The most creative of the measures was House Bill 260. Rep. Dan Zwonitzer, R-Cheyenne, suggested a five-year escalating tax. Wind developers would pay no tax in year one of production, 50 cents in year two, $1 in year three, $3 in year four. From year five on, the tax would be $5 per megawatt hour.
All of these attempts would have raised significant revenue, but bills to raise Wyoming’s unique wind tax in recent years have always failed to convince lawmakers concerned about depressing wind industry investment in Wyoming.
The controversial tax may end up out of lawmakers’ hands. Sen. Cale Case, R-Lander, has been a proponent of raising the tax for years and was a cosponsor of House Bill 96 this session. But, Case has also encouraged a crew of Wyomingites to take the matter to a popular vote, an attempt that could put the wind tax on the ballot in 2020.
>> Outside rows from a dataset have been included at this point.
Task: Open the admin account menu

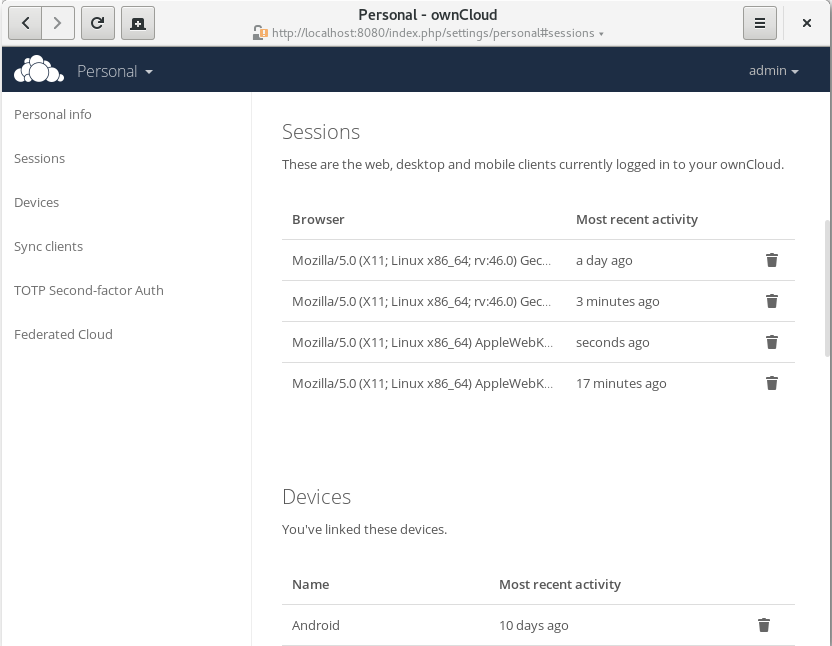Action: click(x=772, y=70)
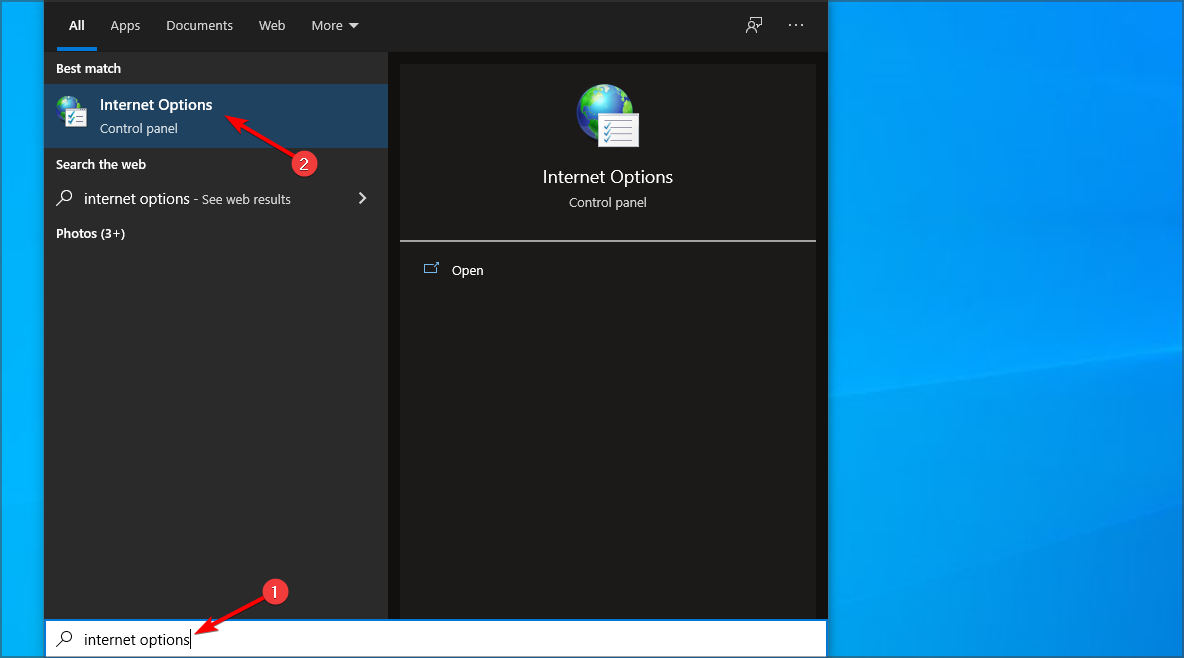Open the ellipsis options menu at top right

[x=796, y=25]
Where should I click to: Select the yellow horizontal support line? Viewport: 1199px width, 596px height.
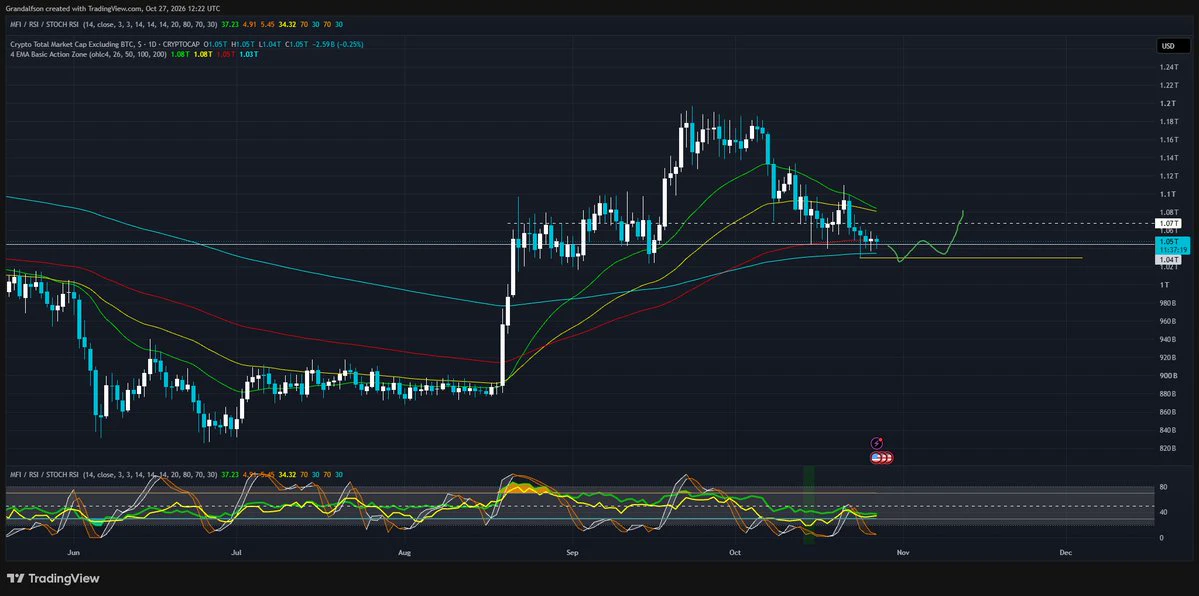coord(971,258)
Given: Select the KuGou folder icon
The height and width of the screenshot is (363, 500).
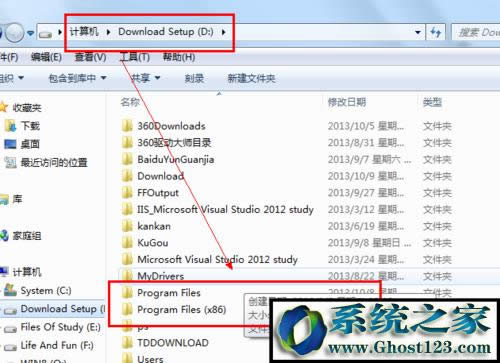Looking at the screenshot, I should [127, 242].
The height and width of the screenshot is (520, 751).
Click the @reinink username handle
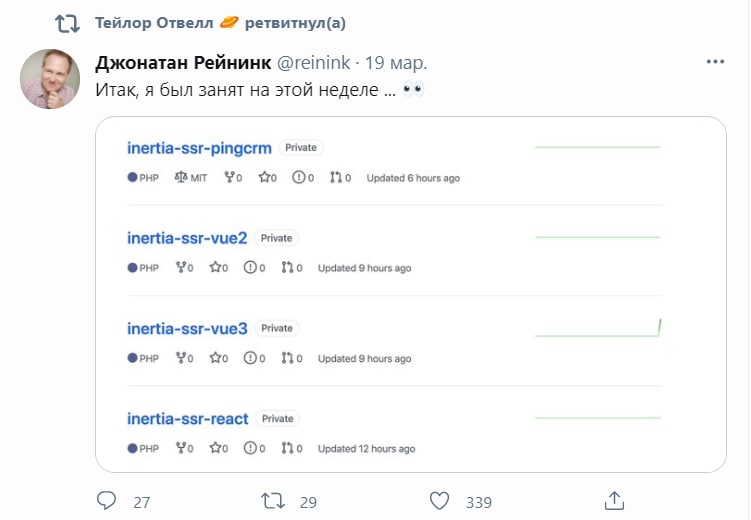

With a permitting war in Wyoming that’s become unsustainable, skirmishes over leases and drilling permits were taken up by a handful of lawmakers. But industry is pushing for solutions to be brokered during the interim session and attempts failed to make it past committee deadline Friday.
Rep. John Eklund, R-Cheyenne, had hoped his idea of increasing the drilling application fee to $10,000 might help end the permit war and return Wyoming to an even playing field. In his neck of the woods, an incredible amount of leasing rights are in the hands of Anadarko Petroleum, something that landowners say is causing a number of interrelated problems blocking production. Many are also concerned by forced pooling — when mineral rights owners are pushed into drilling plans they object to.
Forced pooling also showed up on Gillette Republican Sen. Michael Von Flatern’s radar. His bill would have changed the amount of financial responsibility carried by a nonconsenting owner of minerals in a drilling operation but never came up in committee.
A coal bill from Rep. Chuck Gray, R-Casper, that would authorize $250,000 for lawmakers to hire a private attorney to fight for a coal export terminal in Washington, has made it through the House Judiciary and Appropriations committees. Another measure, House Bill 167, cutting the severance tax on coal by 0.5 percent, failed in committee Friday evening.